Brief — The reply should consist of the full listing, written out exactly.

Data provided below:

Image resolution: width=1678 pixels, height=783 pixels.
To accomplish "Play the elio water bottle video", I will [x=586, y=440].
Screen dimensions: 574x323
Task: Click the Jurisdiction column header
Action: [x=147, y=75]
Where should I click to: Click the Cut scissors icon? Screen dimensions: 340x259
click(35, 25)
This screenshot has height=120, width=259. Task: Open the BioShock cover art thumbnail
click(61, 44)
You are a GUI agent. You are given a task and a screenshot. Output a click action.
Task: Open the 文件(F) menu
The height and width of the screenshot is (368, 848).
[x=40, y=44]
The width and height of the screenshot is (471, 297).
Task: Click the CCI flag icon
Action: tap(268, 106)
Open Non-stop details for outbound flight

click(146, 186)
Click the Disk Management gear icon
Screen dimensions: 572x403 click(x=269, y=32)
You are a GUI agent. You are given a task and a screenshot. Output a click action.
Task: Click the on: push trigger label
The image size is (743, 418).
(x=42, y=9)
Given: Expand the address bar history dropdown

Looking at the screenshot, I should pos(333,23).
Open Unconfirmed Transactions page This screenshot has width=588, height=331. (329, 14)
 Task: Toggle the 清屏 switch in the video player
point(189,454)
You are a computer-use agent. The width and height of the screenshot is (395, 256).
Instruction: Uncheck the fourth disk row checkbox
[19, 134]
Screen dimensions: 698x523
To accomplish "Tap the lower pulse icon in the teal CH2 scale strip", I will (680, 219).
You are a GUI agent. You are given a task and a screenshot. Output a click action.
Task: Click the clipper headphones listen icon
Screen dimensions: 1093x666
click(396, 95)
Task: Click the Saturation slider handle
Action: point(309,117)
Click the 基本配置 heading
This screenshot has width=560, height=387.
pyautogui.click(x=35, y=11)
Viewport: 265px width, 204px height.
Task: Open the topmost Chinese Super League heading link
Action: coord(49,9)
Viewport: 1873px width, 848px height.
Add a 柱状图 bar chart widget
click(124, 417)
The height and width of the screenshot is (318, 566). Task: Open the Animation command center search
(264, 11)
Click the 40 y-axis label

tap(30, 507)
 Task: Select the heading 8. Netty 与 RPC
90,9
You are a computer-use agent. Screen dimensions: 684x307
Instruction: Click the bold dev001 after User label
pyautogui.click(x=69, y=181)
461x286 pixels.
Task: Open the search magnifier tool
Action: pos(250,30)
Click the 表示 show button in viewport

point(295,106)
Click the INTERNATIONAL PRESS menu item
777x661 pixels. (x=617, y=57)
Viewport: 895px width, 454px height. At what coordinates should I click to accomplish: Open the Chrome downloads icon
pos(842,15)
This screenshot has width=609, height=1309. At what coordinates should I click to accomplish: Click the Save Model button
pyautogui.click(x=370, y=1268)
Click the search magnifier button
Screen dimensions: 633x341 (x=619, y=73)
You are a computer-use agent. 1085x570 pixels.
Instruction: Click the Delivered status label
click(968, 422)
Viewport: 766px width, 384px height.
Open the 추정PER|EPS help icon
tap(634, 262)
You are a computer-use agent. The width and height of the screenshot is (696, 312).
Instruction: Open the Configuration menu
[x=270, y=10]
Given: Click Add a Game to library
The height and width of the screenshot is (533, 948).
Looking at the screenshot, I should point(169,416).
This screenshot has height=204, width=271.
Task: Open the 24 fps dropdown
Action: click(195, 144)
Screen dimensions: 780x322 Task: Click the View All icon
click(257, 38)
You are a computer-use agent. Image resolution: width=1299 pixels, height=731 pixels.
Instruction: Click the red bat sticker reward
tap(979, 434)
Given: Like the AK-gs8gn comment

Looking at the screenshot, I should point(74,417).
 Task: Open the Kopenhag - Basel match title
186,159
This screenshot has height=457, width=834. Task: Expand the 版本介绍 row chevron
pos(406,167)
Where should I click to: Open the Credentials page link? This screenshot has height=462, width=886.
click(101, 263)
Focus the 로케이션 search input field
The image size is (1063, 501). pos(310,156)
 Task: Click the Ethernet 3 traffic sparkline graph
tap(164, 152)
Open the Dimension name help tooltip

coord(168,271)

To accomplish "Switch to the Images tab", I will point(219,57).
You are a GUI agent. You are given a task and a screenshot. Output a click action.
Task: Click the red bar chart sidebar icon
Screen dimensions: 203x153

End of Data provided.

Response below —
Image resolution: width=1678 pixels, height=783 pixels.
To accomplish "Play the elio water bottle video", I will [x=586, y=440].
Screen dimensions: 574x323
Task: Click the Jurisdiction column header
Action: [x=147, y=75]
Where should I click to: Click the Cut scissors icon? Screen dimensions: 340x259
click(35, 25)
This screenshot has height=120, width=259. Task: Open the BioShock cover art thumbnail
click(61, 44)
You are a GUI agent. You are given a task and a screenshot. Output a click action.
Task: Open the 文件(F) menu
The height and width of the screenshot is (368, 848).
[x=40, y=44]
The width and height of the screenshot is (471, 297).
Task: Click the CCI flag icon
Action: tap(268, 106)
Open Non-stop details for outbound flight

click(146, 186)
Click the Disk Management gear icon
Screen dimensions: 572x403 click(x=269, y=32)
You are a GUI agent. You are given a task and a screenshot. Output a click action.
Task: Click the on: push trigger label
The image size is (743, 418).
(x=42, y=9)
Given: Expand the address bar history dropdown

Looking at the screenshot, I should pos(333,23).
Open Unconfirmed Transactions page This screenshot has width=588, height=331. (329, 14)
 Task: Toggle the 清屏 switch in the video player
point(189,454)
You are a computer-use agent. The width and height of the screenshot is (395, 256).
Instruction: Uncheck the fourth disk row checkbox
[19, 134]
Screen dimensions: 698x523
To accomplish "Tap the lower pulse icon in the teal CH2 scale strip", I will (680, 219).
You are a GUI agent. You are given a task and a screenshot. Output a click action.
Task: Click the clipper headphones listen icon
Screen dimensions: 1093x666
click(396, 95)
Task: Click the Saturation slider handle
Action: point(309,117)
Click the 基本配置 heading
This screenshot has width=560, height=387.
pyautogui.click(x=35, y=11)
Viewport: 265px width, 204px height.
Task: Open the topmost Chinese Super League heading link
Action: coord(49,9)
Viewport: 1873px width, 848px height.
Add a 柱状图 bar chart widget
click(124, 417)
The height and width of the screenshot is (318, 566). Task: Open the Animation command center search
(264, 11)
Click the 40 y-axis label

tap(30, 507)
 Task: Select the heading 8. Netty 与 RPC
90,9
You are a computer-use agent. Screen dimensions: 684x307
Instruction: Click the bold dev001 after User label
pyautogui.click(x=69, y=181)
461x286 pixels.
Task: Open the search magnifier tool
Action: pos(250,30)
Click the 表示 show button in viewport

point(295,106)
Click the INTERNATIONAL PRESS menu item
777x661 pixels. (x=617, y=57)
Viewport: 895px width, 454px height. At what coordinates should I click to accomplish: Open the Chrome downloads icon
pos(842,15)
This screenshot has width=609, height=1309. At what coordinates should I click to accomplish: Click the Save Model button
pyautogui.click(x=370, y=1268)
Click the search magnifier button
Screen dimensions: 633x341 (x=619, y=73)
You are a computer-use agent. 1085x570 pixels.
Instruction: Click the Delivered status label
click(968, 422)
Viewport: 766px width, 384px height.
Open the 추정PER|EPS help icon
tap(634, 262)
You are a computer-use agent. The width and height of the screenshot is (696, 312).
Instruction: Open the Configuration menu
[x=270, y=10]
Given: Click Add a Game to library
The height and width of the screenshot is (533, 948).
Looking at the screenshot, I should point(169,416).
This screenshot has height=204, width=271.
Task: Open the 24 fps dropdown
Action: click(195, 144)
Screen dimensions: 780x322 Task: Click the View All icon
click(257, 38)
You are a computer-use agent. Image resolution: width=1299 pixels, height=731 pixels.
Instruction: Click the red bat sticker reward
tap(979, 434)
Given: Like the AK-gs8gn comment

Looking at the screenshot, I should point(74,417).
 Task: Open the Kopenhag - Basel match title
186,159
This screenshot has height=457, width=834. Task: Expand the 版本介绍 row chevron
pos(406,167)
Where should I click to: Open the Credentials page link? This screenshot has height=462, width=886.
click(101, 263)
Focus the 로케이션 search input field
The image size is (1063, 501). pos(310,156)
 Task: Click the Ethernet 3 traffic sparkline graph
tap(164, 152)
Open the Dimension name help tooltip

coord(168,271)

To accomplish "Switch to the Images tab", I will point(219,57).
You are a GUI agent. You are given a task and a screenshot. Output a click action.
Task: Click the red bar chart sidebar icon
Screen dimensions: 203x153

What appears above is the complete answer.